Apontic acts as a JAK/STAT pathway regulator in the Drosophila testis niche.

Apontic acts as a JAK/STAT pathway regulator in the Drosophila testis niche. Kathryn A. Bus, Archana Murali, Michelle Starz-Gaiano. University of Maryland Baltimore County, Batimore, MD.

Production and maintenance of adult stem cells depends upon a complex microenvironment, called a niche. Stem cells provide the basis for all subsequent differentiated tissues. Thus, the dynamics of the niche are complex and although some mechanisms of this environment are established, there are questions that need to be investigated. The Drosophila testis is an excellent model system to study the genetic and molecular interactions needed during stem cell self-renewal and differentiation. The testis niche is comprised of a group of cells, known as hub cells, which are surrounded by germ line stem cells (GSCs) and somatic cyst stem cells (CySCs). Several laboratories have shown that activation of the Janus Kinase/Signal Transducer and Activator of Transcription (JAK/STAT) pathway is necessary for maintaining both types of stem cells. We have shown that Apontic (APT), a transcription factor and STAT signaling feedback inhibitor, is highly expressed in the somatic stem cells of the testis, as well as in early daughter cells. When apt is overexpressed in the soma, there are fewer CySCs, while overexpression in the germ line has no effect. In apt loss of function mutants, we observe more Zfh-1-positive CySCs, and an expanded domain of GSCs.

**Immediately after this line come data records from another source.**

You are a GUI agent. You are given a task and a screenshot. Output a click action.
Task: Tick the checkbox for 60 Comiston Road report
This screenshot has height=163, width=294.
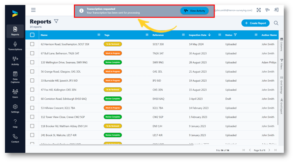pos(32,99)
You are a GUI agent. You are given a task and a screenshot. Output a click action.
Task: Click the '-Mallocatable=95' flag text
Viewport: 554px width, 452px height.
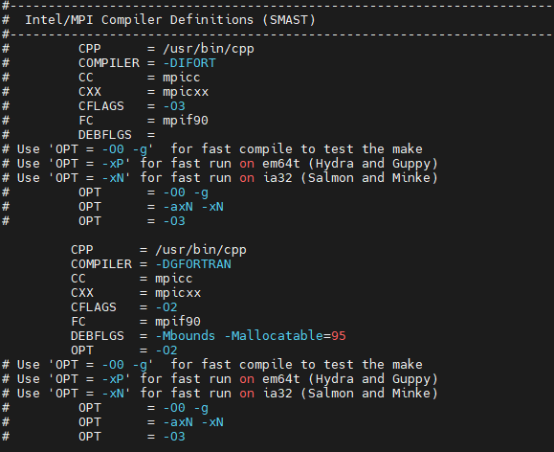285,335
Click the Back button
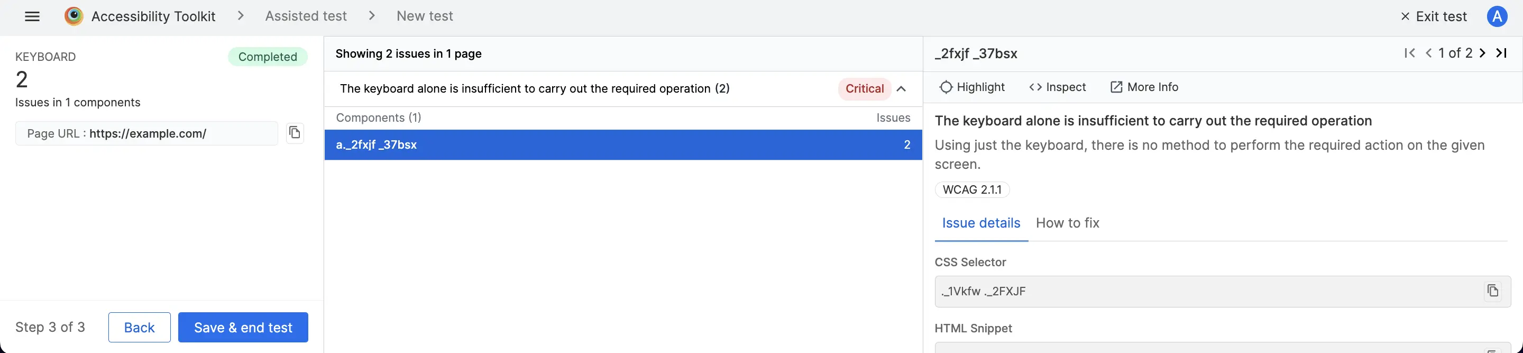The width and height of the screenshot is (1523, 353). [140, 327]
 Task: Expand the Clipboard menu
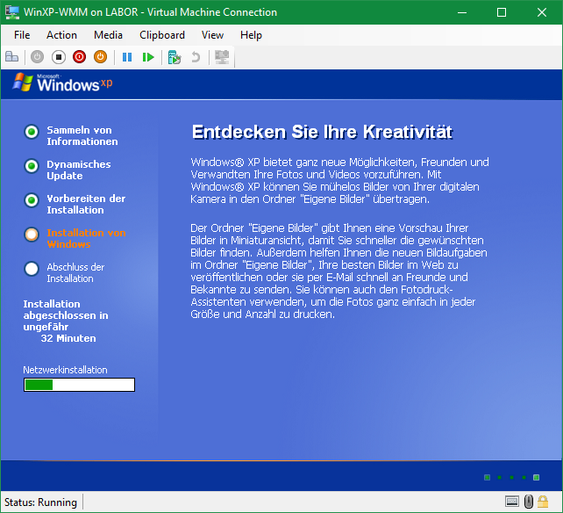click(x=162, y=35)
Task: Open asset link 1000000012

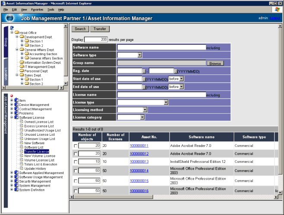Action: tap(139, 154)
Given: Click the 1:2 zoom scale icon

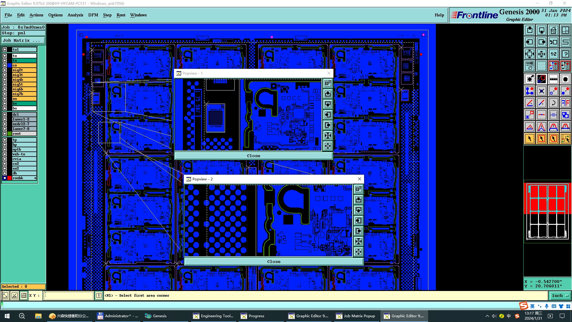Looking at the screenshot, I should coord(553,54).
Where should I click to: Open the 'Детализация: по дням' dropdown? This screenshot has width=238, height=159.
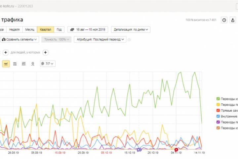(131, 29)
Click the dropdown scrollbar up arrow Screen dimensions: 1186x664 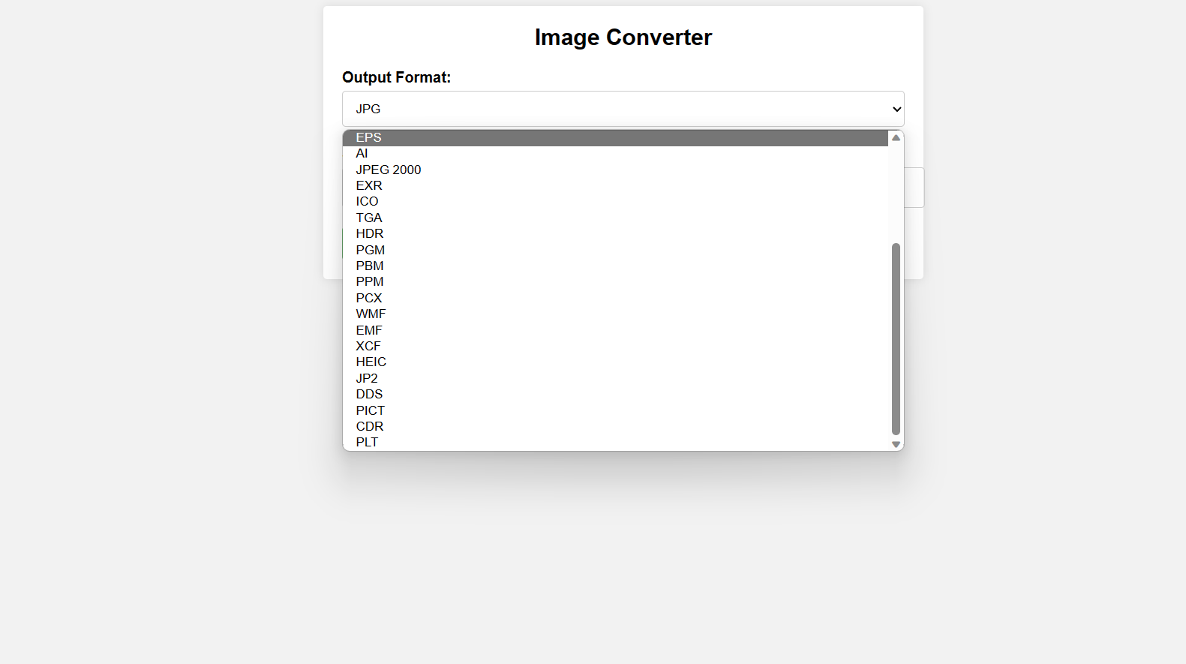[895, 137]
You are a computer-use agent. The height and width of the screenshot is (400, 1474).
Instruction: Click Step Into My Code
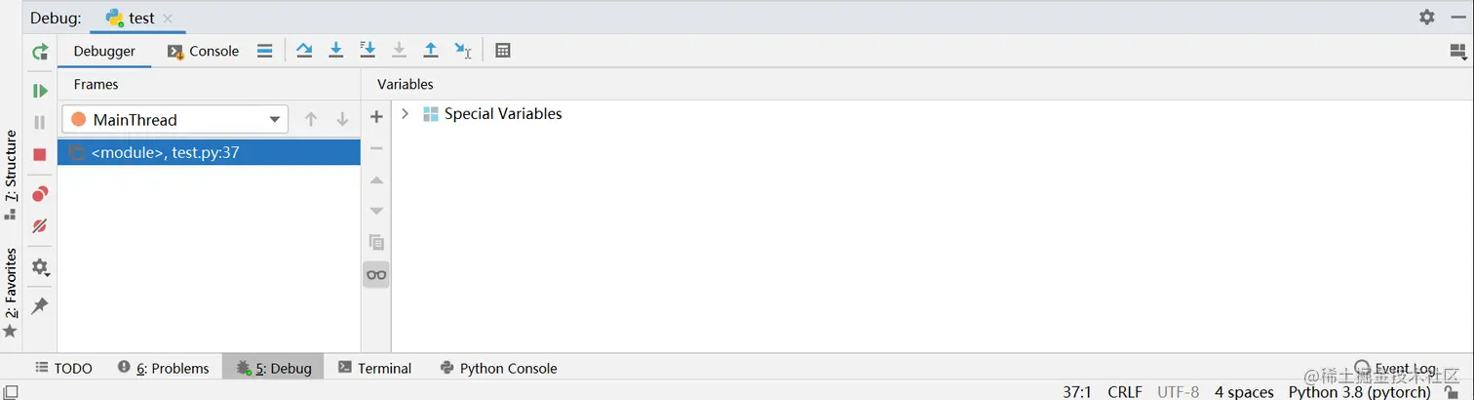(x=368, y=51)
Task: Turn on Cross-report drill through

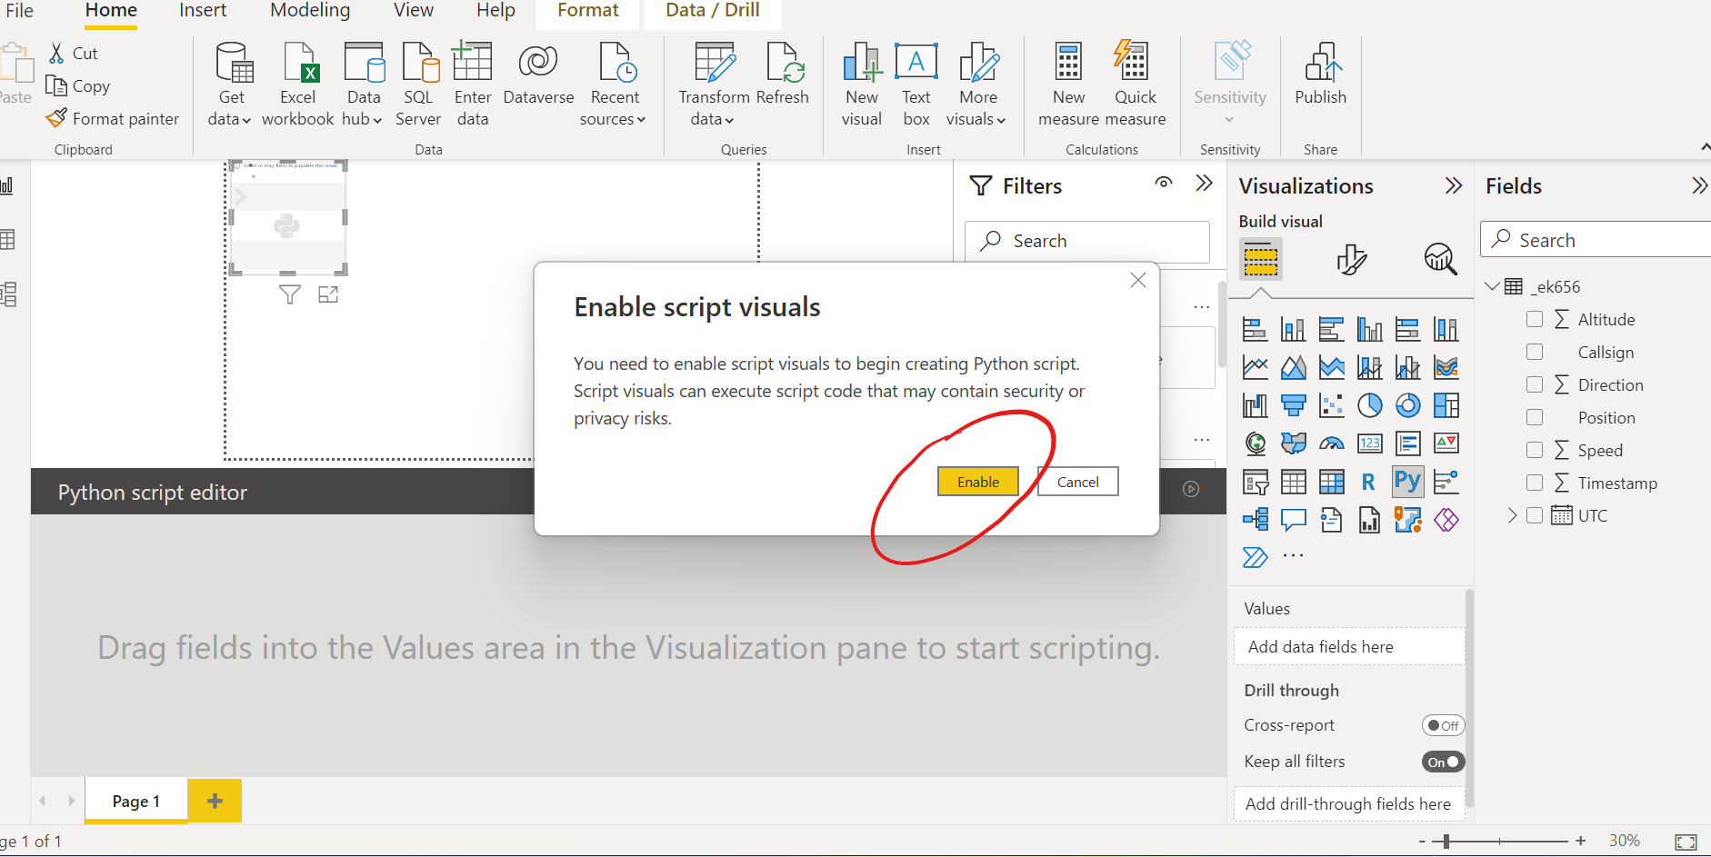Action: tap(1443, 725)
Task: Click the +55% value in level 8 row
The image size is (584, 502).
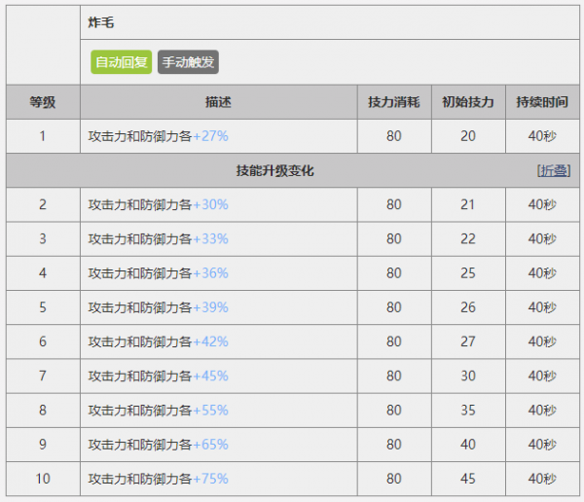Action: pos(210,411)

The apt mutant phenotype is distinct from those due to mutations in other STAT targets or regulators, such as socs36e. apt mutant cells display altered adhesion and morphological properties in ovarian follicle cells, and parallel changes may explain delayed CySC differentiation in the testis. Thus, additional CySCs in apt mutants may permit GSC self-renewal by acting as a secondary niche or altering the properties of the microenvironment. We are currently utilizing a mosaic clonal analysis to determine the effects of apt on the two cell populations and how it affects adhesion molecules in the niche environment. Thus, this work supports a new role for a Jak/Stat regulator, APT, in the testis niche and suggests APT is required for the maintenance of the stem cell populations.